Earlier today I read George Will's op-ed piece on Senator Frist and stem cells. I do not pretend to have a great depth of knowledge about this area, but I did find the Will op-ed persuasive. I also believe Bill Frist is a thoughtful, earnest public servant who over his time in the Senate has earned the benefit of my doubts. Put me down as cautiously supportive of the Frist position.
Lo and behold, none other than Ralph Kostant also read Will's piece and has taken a similar, if more robust, supportive position. Ralph offers a handy summary, along with a question for my readers and me:
George Will points out that Senator Bill Frist's current views are not a flip-flop, but rather reflect his expressed position on stem-cell research of four years ago. While Senator Frist supported the President's August 2001 limitation on Federal support of embryonic stem-cell research, to 78 existing lines, his support was based on the assumption that those lines provided an adequate supply of embryonic stem cells for ongoing research. Now that it is known that only 22 of those lines remain, of uncertain and declining quality, Senator Frist has reasserted his original position--that research should be permitted on frozen embryos that were created in vitro for fertilization treatment, are no longer wanted by the couples for whom they were created, and would otherwise be destroyed. Senator Frist, like the President, remains steadfastly opposed to the creation of embryos for stem-cell research. In the opinion of George Will, Senator Frist's position is only mildly divergent from that of President Bush. Do the Hedgehog and its readers concur? (In the interest of full and fair disclosure, let me add that I concur in the position of Senator Frist, which is also the stated position of leading Orthodox Jewish rabbinical scholars who are expert in Torah medical ethics issues.)In response, the Hedgehog thinks that Frist does not deserve all the brickbats that have been tossed his way. I think his approach is reasonable. Still, I am somewhat nervous about a possible "slippery slope." This being capitalist America (and God bless it!) I shudder to think of "embryo mills" arising that could make a good income off of creating and selling human embryos. The structures are all in place to do that. Any in vitro fertilization (IVF) lab in the country could immediately start such a product line. Perhaps the embryos could even be engineered. Who knows what dark paths that could take us down?

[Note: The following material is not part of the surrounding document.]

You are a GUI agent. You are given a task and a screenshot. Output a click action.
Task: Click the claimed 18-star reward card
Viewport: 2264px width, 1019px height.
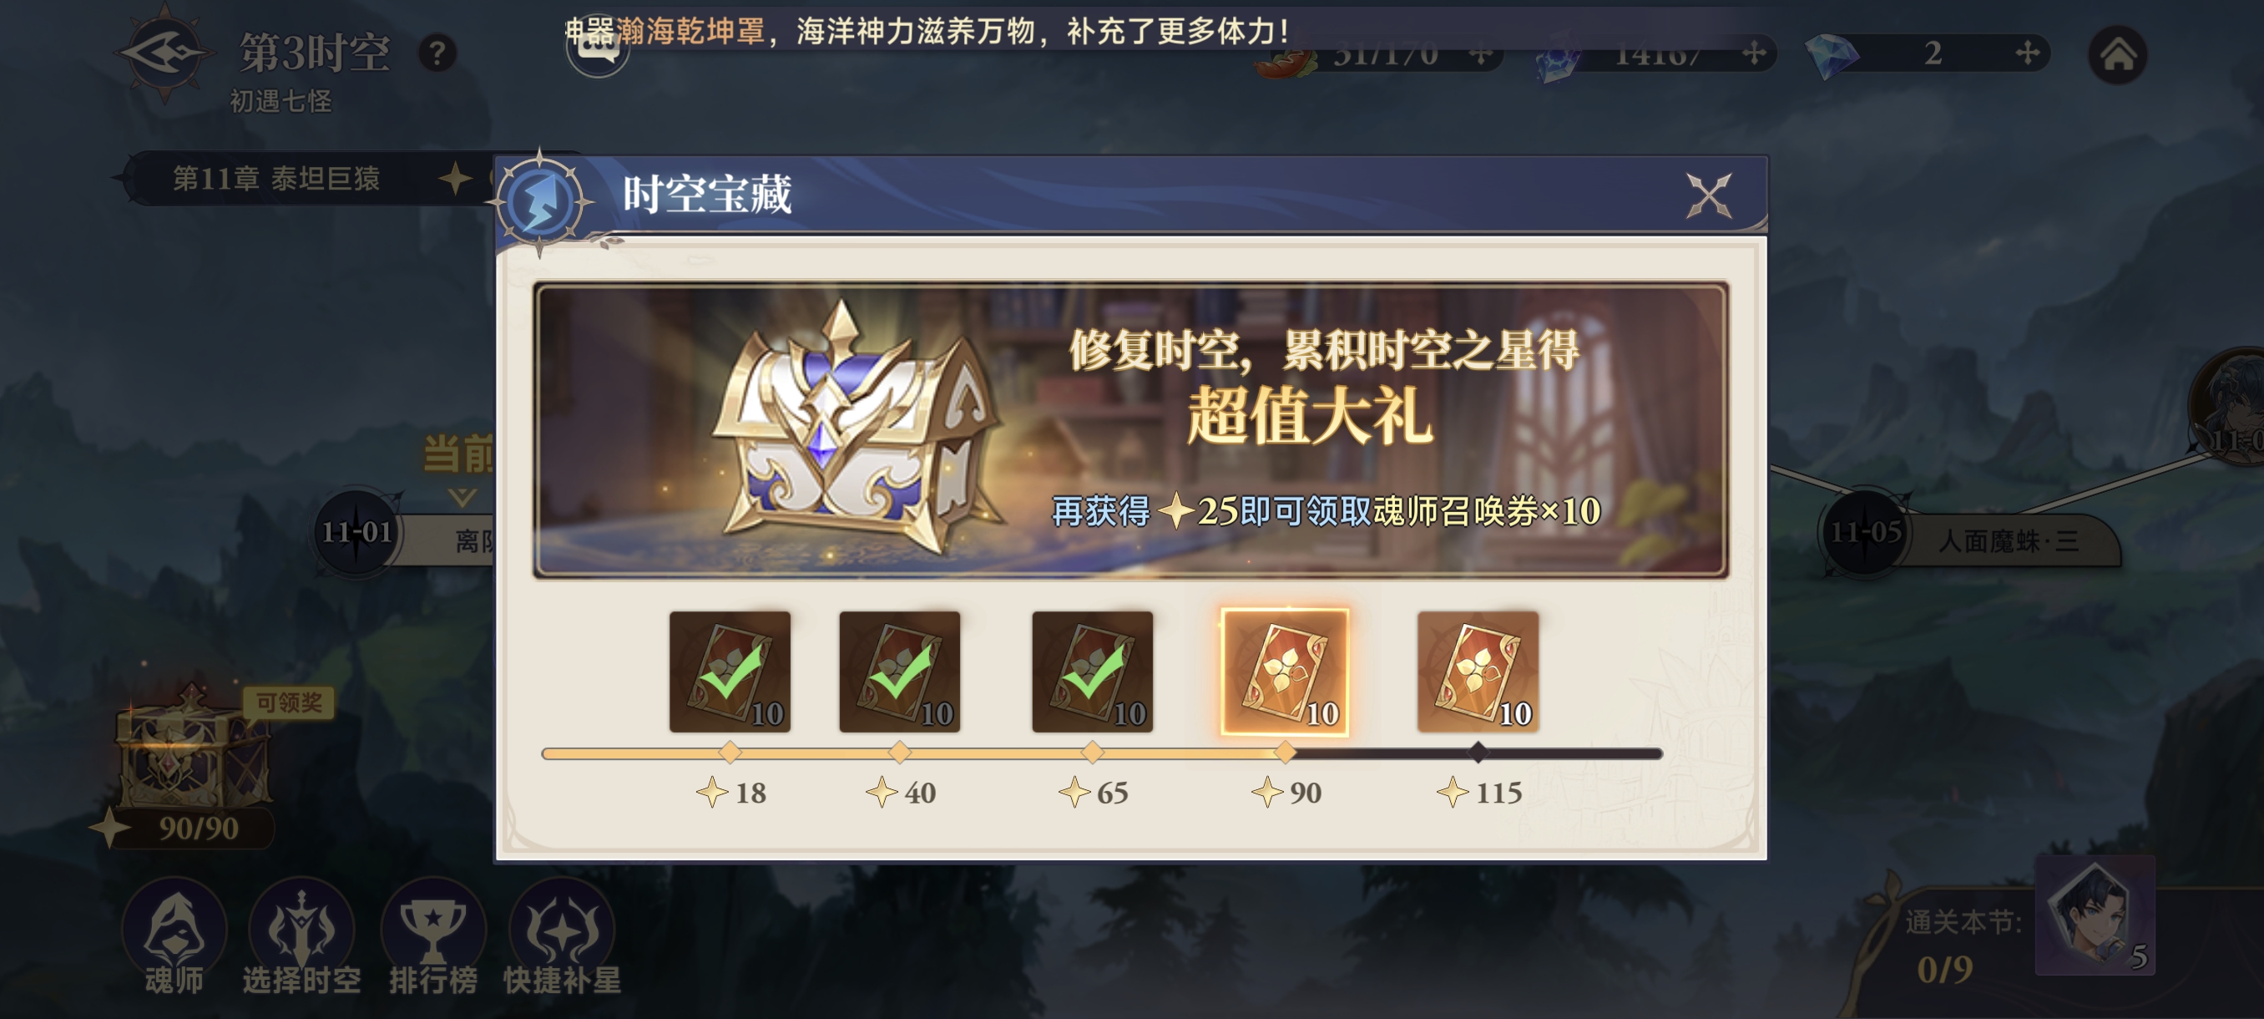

Two counterpoints make me feel somewhat better. First, it is reassuring that Frist himself is strongly against the creation of embryos simply for harvesting of stem cells. Second, as George will notes about my specific concern:
Life, however, is lived on a slippery slope: Taxation could become confiscation; police could become gestapos. But the benefits from taxation and police make us willing to wager that our judgment can stop slides down dangerous slopes.A good point, I'll concede. I would feel better still if, after legislation is passed funding stem cell research in the manner Frist proposes (assuming that ever happens), the law also forbade such commercial creation of embryos. I have serious qualms about the enforceability of such a prohibition. But I'm willing to be convinced that the Frist approach is prudent. George Will concludes:
Both Bush and Frist have thought seriously about this subject and come to mildly divergent conclusions. But neither conclusion crosses the scarlet line of supporting the creation of embryos to be mere sources of cells. And neither conclusion is the result of the sort of slapdash thinking that exaggerates the differences between them and explains those differences in terms of banal political calculations.Okay, we shall see.